The move is expected to intensify the fierce competition between Thomas Cook and TUI in the UK marketplace, with the latter squeezed into second place in terms of value share. TUI will be forced to assess its current market strategies, new product development and consider future alliances in the increasingly competitive environment.
The merger, however, is a logical step for Thomas Cook to decrease its costs, reduce its debt and chase new revenue streams. The maturity of the UK market which was hit particularly hard by the economic downturn influenced Thomas Cook to explore new growth areas. UK outbound travel remains depressed and is expected to decline marginally over 2010.
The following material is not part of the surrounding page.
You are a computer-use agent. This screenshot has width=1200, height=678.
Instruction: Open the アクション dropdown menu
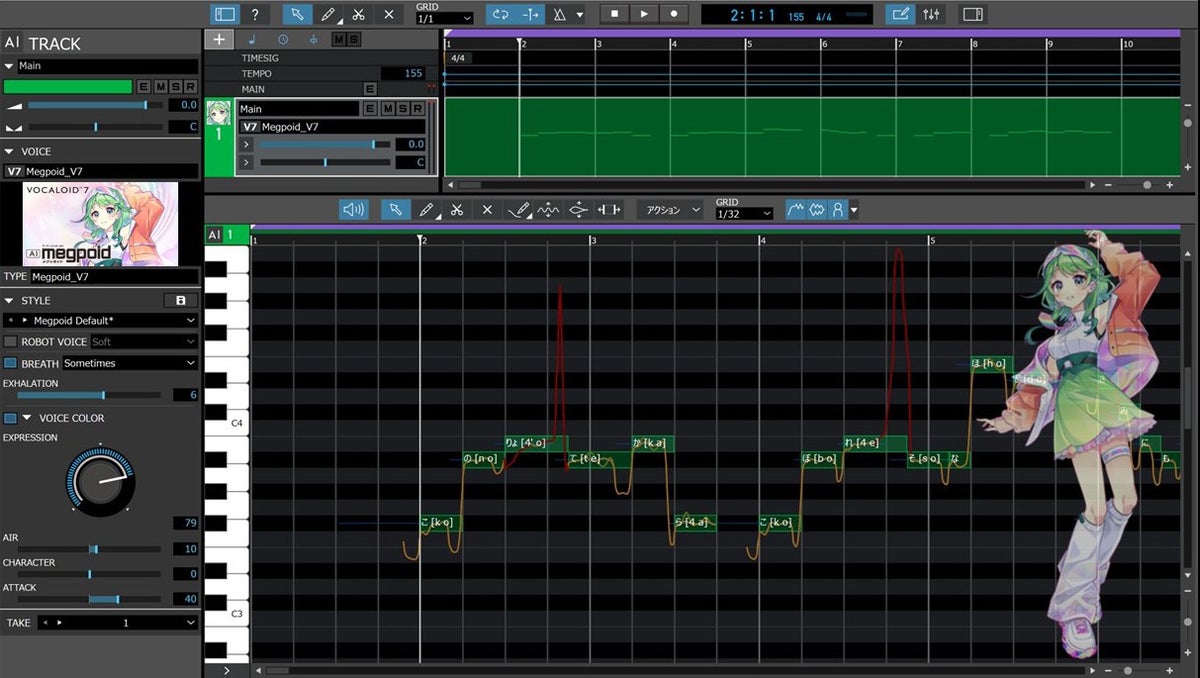669,209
The partnership established between Thomas Cook and Expedia in 2009 was seen as a strong step on the path of becoming a leading European online travel agent (OTA) to meet its strategic goals.
In addition, last minute bookings by holidaymakers strapped for cash along with strong currency fluctuations led to the sharp increase in the company’s net debt.
Price competition was intense in 2009 and H1 2010, given that travel retail companies were trying to stimulate sales by offering discounts. This was due to intensifying competition especially from the online channel as demand weakened during the crisis and remained depressed in recovery.
The cost savings for Thomas Cook are necessary especially if yields and demand remain depressed. To achieve some of the synergies, redundancies, a hiring freeze and wage cuts will be implemented across the group. Cost cutting strategies undertaken by Thomas Cook will continue with a review of the UK workforce and of its operating divisions.
Undeniably, the merger announced by Thomas Cook and the Co-operative Group will shake up the market with other companies following suit. The industry is likely to be very different within a year’s time.